The sun came out, and I felt like a rockstar

Date: Sept. 11
Mileage: 30.5
September mileage: 274.5
Temperature upon departure: 65
Rainfall: .04"

You know what may just be the easiest workout in the world? Anything when it's 65 degrees and sunny.

When there are days on end of solid rain, I never seem to notice the way they add up. The grayness slowly creeps into my head, settles in my lungs and sloshes around in my limbs. Before long, I'm so weighted down in weather that I can scarcely turn pedals without teetering on the edge of unconsciousness; every frustrating attempt at effort only makes me go slower. It occurred to me yesterday that I should probably just give up on this whole fitness dream, as I was obviously becoming more and more of a slug by the mile.

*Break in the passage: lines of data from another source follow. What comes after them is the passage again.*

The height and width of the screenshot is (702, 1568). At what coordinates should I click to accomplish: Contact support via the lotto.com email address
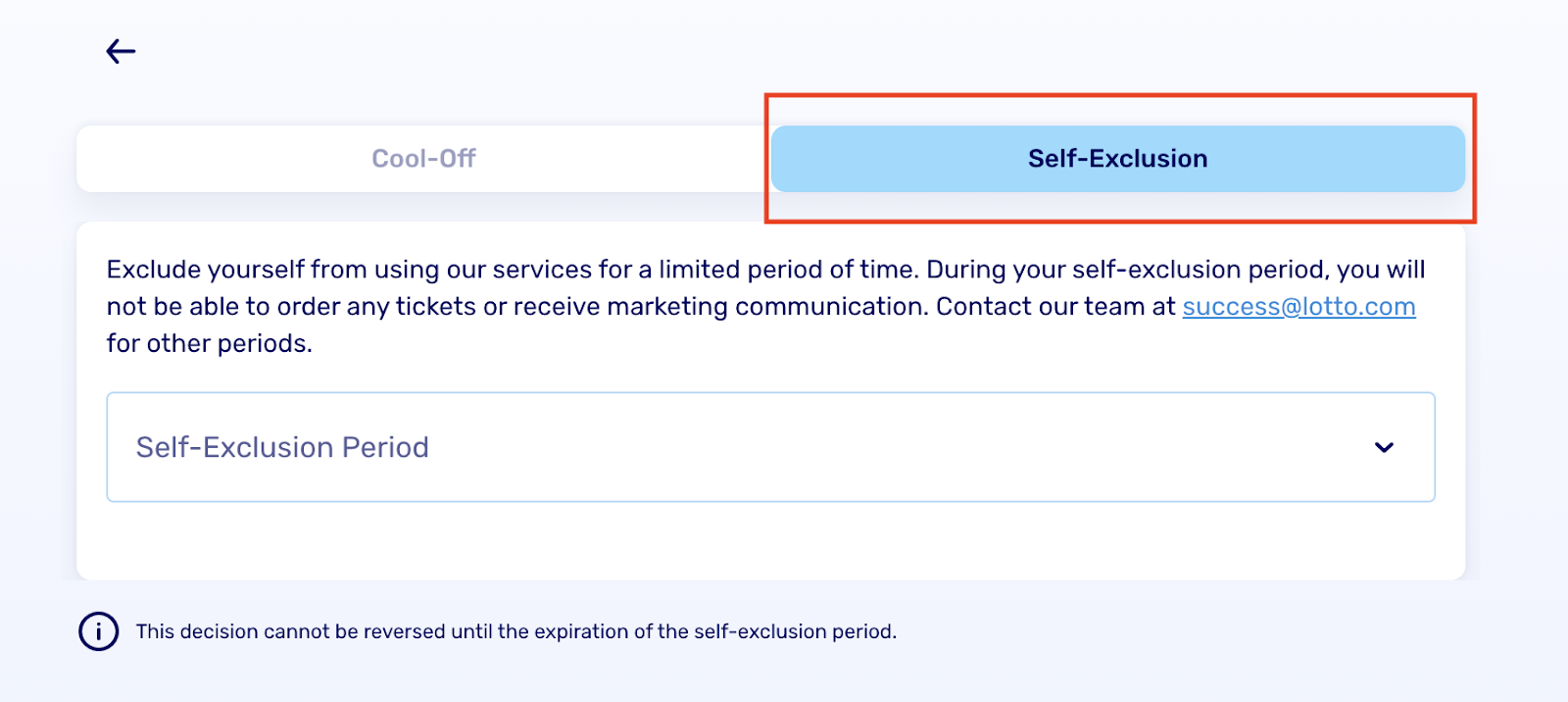(x=1298, y=307)
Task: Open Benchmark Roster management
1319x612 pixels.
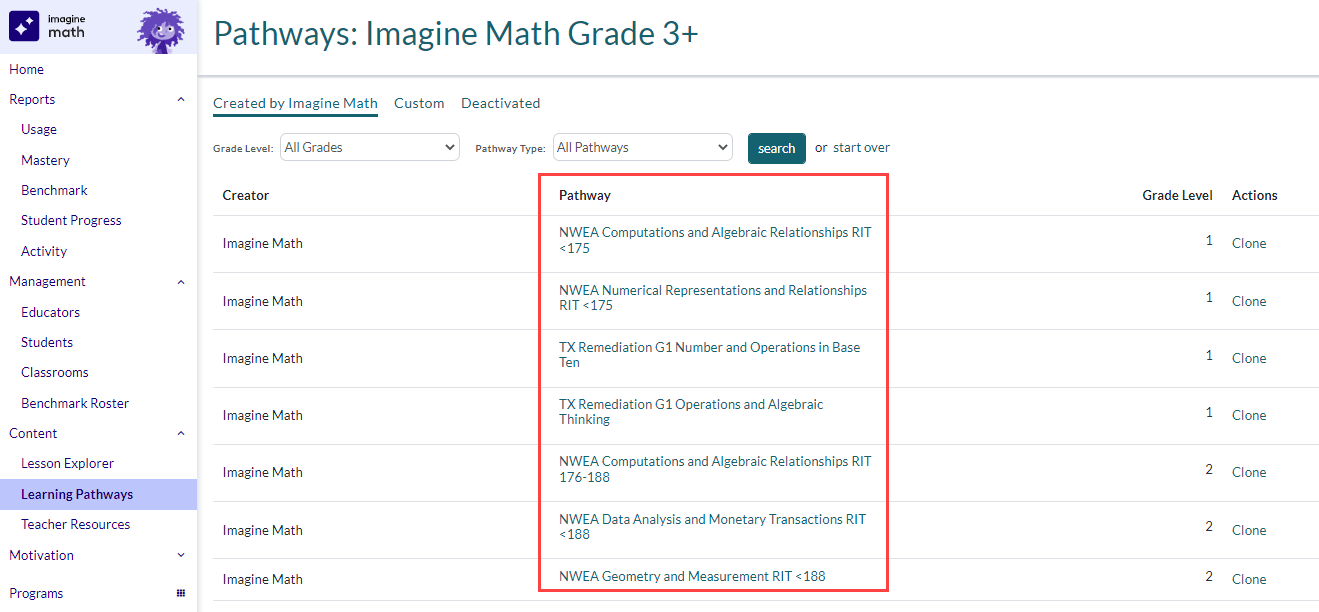Action: (x=74, y=402)
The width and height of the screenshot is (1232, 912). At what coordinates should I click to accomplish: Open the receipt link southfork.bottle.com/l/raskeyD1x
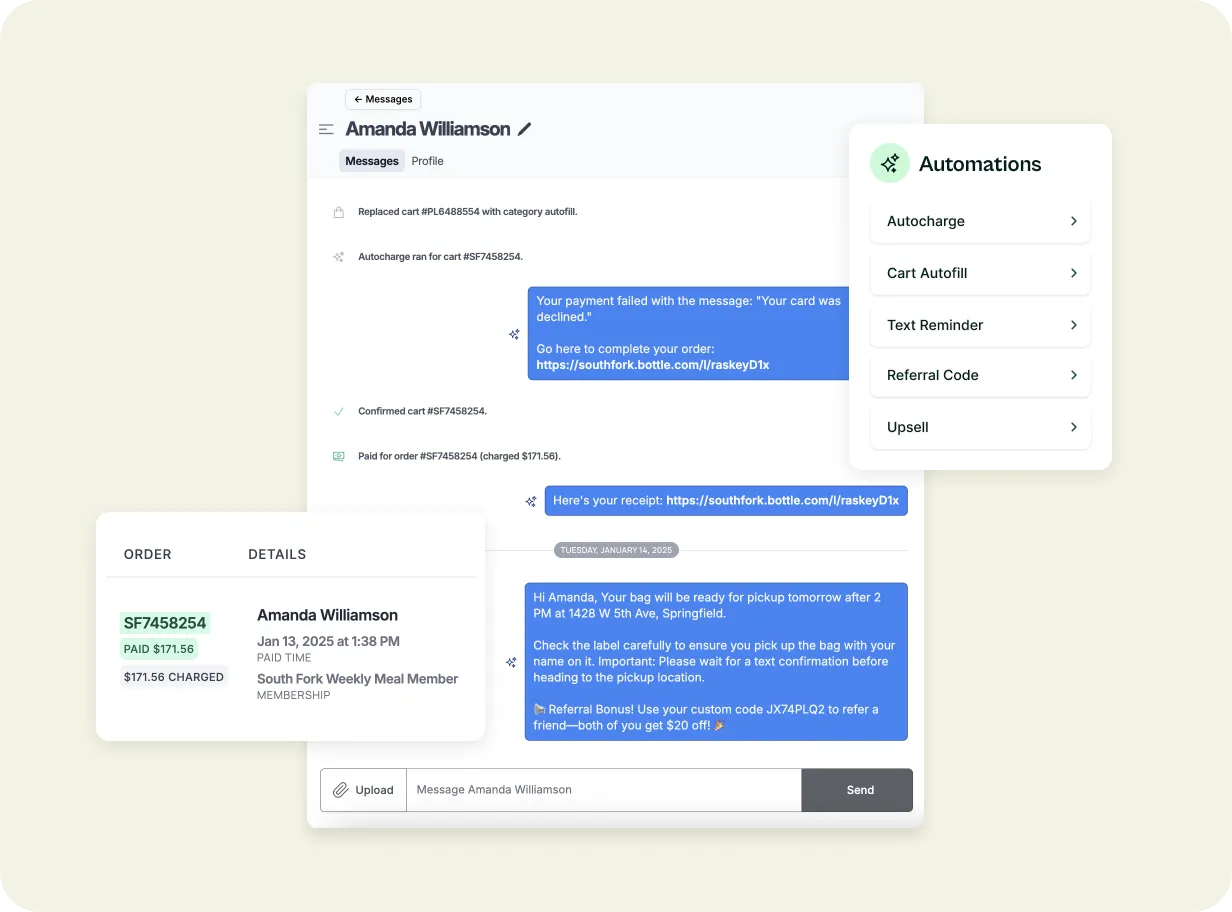(x=785, y=501)
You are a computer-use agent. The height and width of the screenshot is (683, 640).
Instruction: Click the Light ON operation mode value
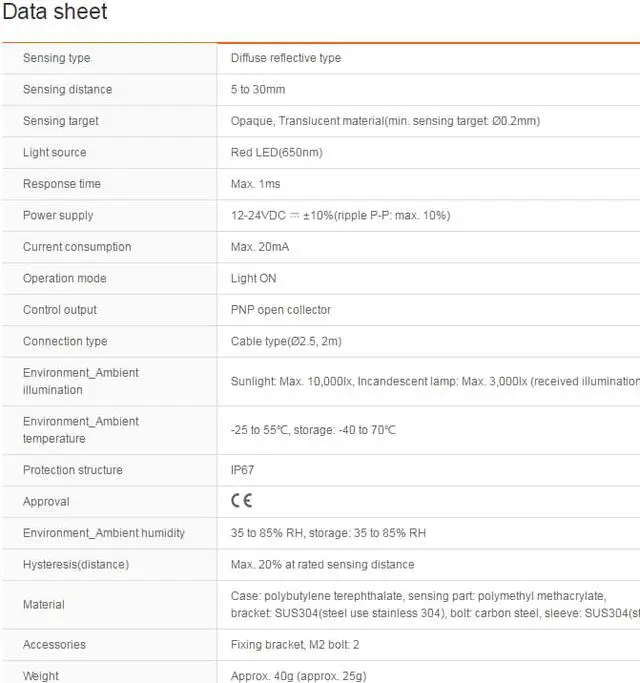pos(253,279)
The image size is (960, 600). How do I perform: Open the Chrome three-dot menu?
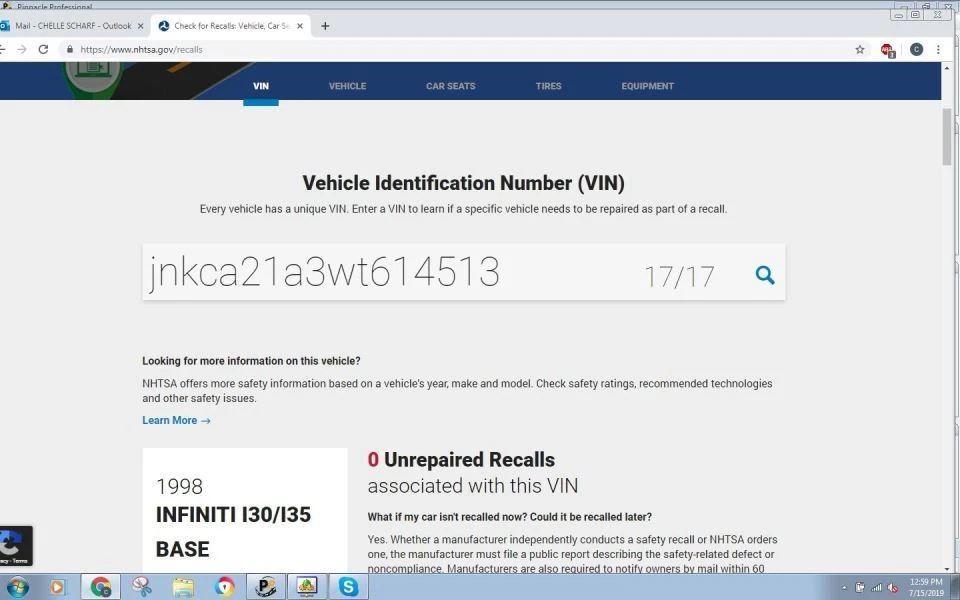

Then the sun comes out, and it's like someone has tipped over the heavy bucket on my back. I can almost feel the weight draining out as I spin into the bright, mundane morning, lungs and limbs renewed. It's not often that my flat-barred, platform-pedalled, fender-adorned, waterbottle-cages-hanging-off-the-fork road bike sees 20 mph on the flat highway. It's even less often that the unlikely pace continues for 15 miles.

If I ever moved to Southern California, I would probably become such a skinny-tire road geek; it feels so amazing to believe I'm moving fast.

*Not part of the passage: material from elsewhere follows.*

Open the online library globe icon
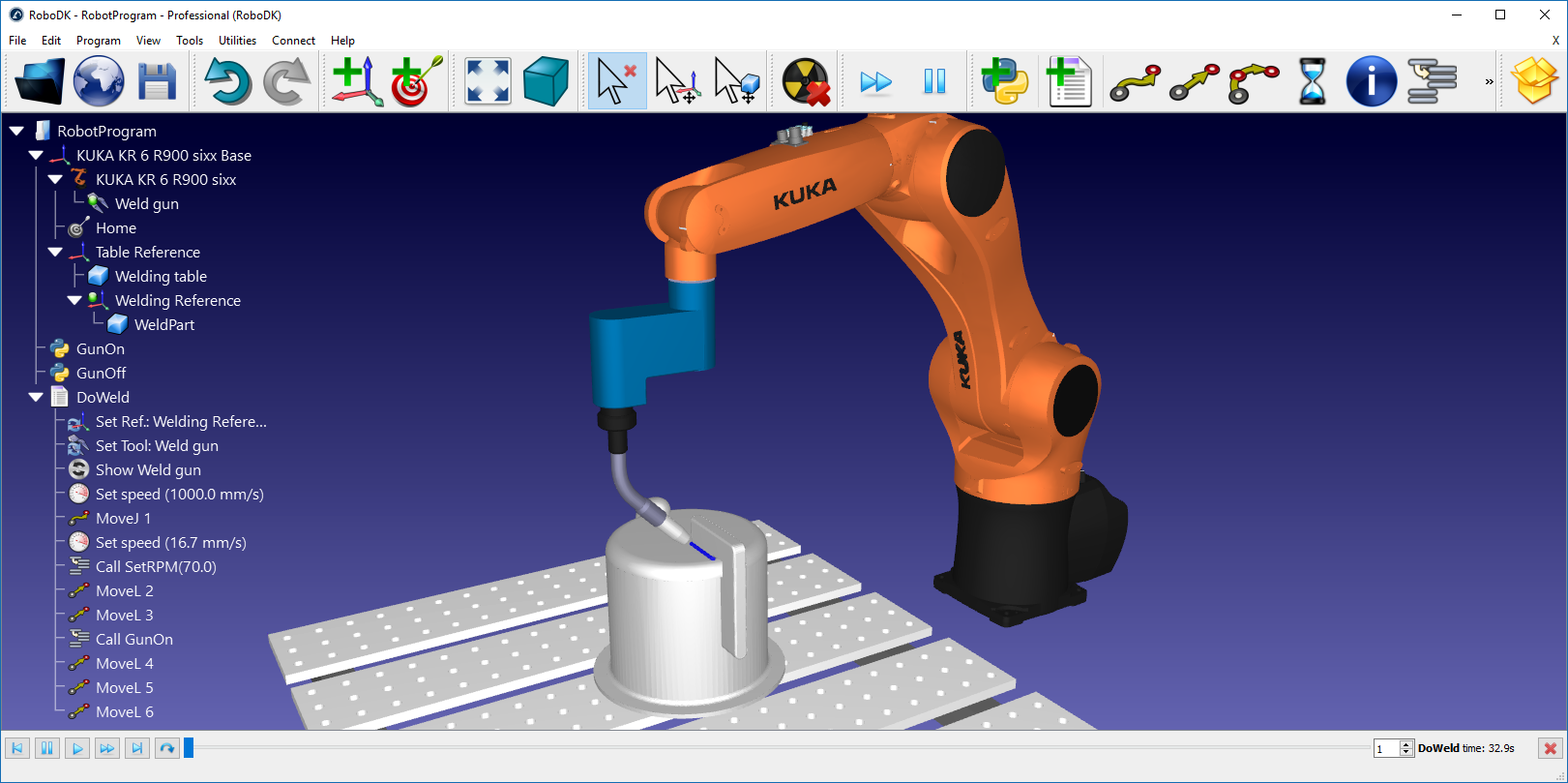Image resolution: width=1568 pixels, height=783 pixels. (x=99, y=81)
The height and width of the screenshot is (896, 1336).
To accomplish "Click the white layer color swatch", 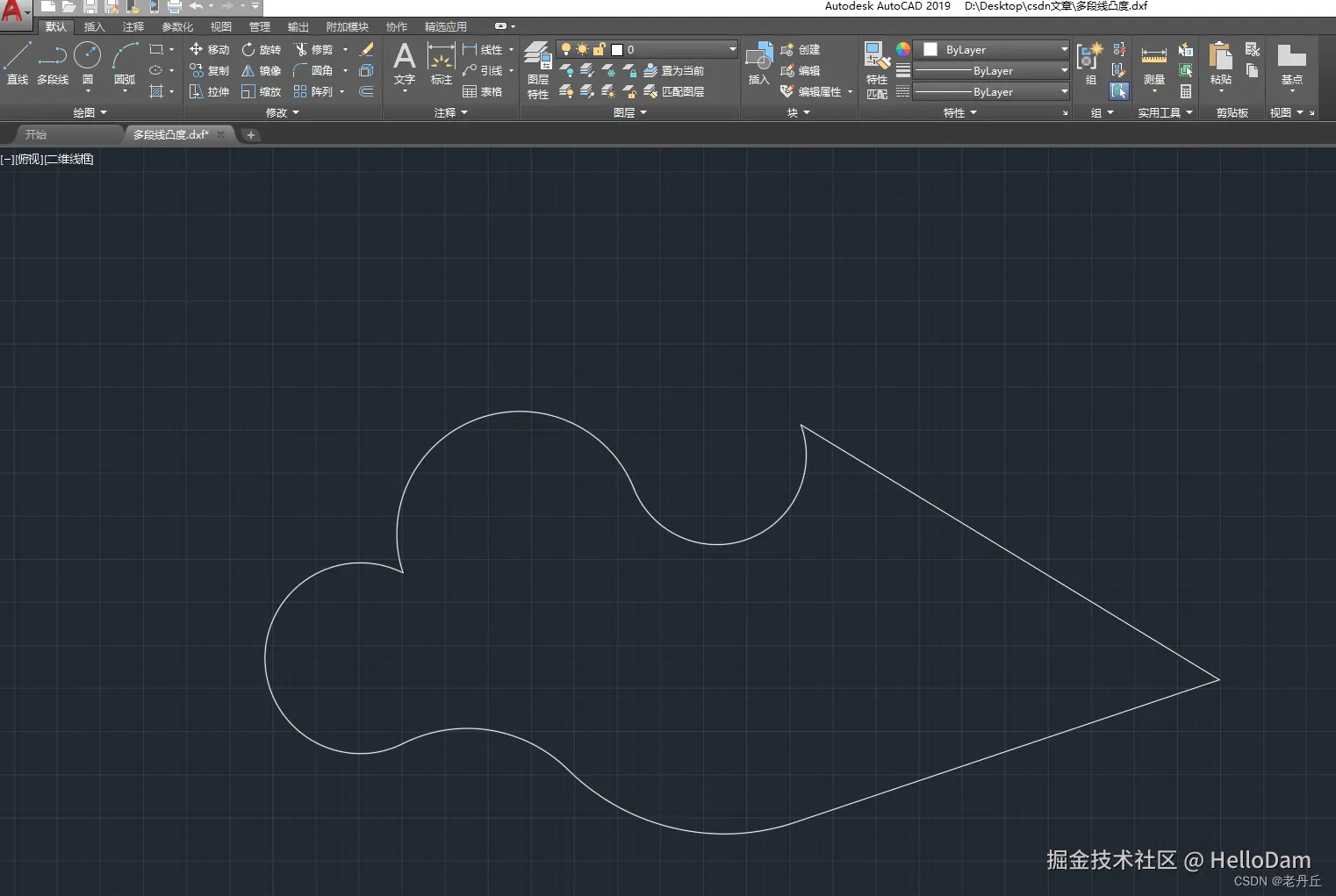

But for now I will live in Southeast Alaska; I will count the sunny fall days on one hand, and I will dream of the season when I can finally set out on sluggish slogs through an endless expanse of snow.
Tuesday, September 11, 2007

Finally ate all of my Susitna food

Date: Sept. 10
Mileage: 34.4
September mileage: 244.0
Temperature upon departure: 58
Rainfall: .43"

Geoff has been out of town for 10 days now, and it shows. The cats, which are used to taking advantage of Geoff's and my opposite schedules to come and go as they please, are no longer on speaking terms with me - their current jailer. Instead of meows, I get cold glares when I come home, even after I pull out the Whisker Lickins.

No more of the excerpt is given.